The bill has passed through the Public Health Committee and is headed to a full vote of the House of Representatives and the Senate.
The bill passed, though objections were heard during public hearing testimony that the concussion protocol placed on youth programs would make it difficult to recruit coaches for teams – and possibly open up the floodgates for unaffordable litigation.
The bill, as written, would ensure that coaches of youth activities complete training on concussions before being allowed to coach. It also would require coaches of youth athletic activities to immediately remove participants from a sports activity after signs of a concussion were evident.
Furthermore, it wouldn’t allow an athlete to return to the field until a written clearance from a qualified health professional, under the same standards that currently apply to intramural or scholastic athletics was signed.

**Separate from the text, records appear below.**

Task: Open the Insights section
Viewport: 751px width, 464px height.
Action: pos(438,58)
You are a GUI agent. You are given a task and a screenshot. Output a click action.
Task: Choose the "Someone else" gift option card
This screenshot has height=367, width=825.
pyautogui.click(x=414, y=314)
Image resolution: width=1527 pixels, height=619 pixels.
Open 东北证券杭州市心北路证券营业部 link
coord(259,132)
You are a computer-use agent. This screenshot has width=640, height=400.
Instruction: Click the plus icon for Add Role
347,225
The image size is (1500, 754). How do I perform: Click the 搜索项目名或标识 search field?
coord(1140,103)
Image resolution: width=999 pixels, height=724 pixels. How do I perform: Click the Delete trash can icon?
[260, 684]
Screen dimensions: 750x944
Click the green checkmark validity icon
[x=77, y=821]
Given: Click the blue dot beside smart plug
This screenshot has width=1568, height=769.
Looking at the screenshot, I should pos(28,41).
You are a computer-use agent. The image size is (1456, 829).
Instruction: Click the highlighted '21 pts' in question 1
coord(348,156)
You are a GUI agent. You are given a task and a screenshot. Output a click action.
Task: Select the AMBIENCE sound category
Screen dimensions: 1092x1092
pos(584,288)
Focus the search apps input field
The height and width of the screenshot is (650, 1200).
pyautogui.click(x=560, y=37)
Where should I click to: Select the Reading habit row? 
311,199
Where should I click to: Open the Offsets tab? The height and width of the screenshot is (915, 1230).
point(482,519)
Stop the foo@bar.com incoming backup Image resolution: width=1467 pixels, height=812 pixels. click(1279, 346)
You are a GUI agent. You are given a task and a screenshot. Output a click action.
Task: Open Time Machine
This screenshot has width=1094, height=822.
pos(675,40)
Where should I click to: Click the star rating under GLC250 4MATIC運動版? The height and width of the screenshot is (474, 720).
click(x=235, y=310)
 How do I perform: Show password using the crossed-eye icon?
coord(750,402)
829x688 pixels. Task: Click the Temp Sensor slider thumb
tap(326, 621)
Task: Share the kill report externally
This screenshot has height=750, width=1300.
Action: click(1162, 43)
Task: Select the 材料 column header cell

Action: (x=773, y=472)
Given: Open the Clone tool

The bill has many supporters, including the Connecticut Association of Directors of Health (CADH), which submitted written testimony, which said it “supports the bill and its expansion on the notification and training components regarding concussions for all organized youth athletic activities.
“This is in response to evidence of short and long-term health effects of head trauma especially among children,” the CADH statement said.
But there were many opposed.
Joseph Guerra, president of the CT Junior Soccer Association, said: “By putting these responsibilities on these volunteers and making them liable, per state statute, many youth organizations might struggle to recruit volunteers to coach kids, increasing the number of kids who play in unsupervised settings where the risk of concussion is even higher.”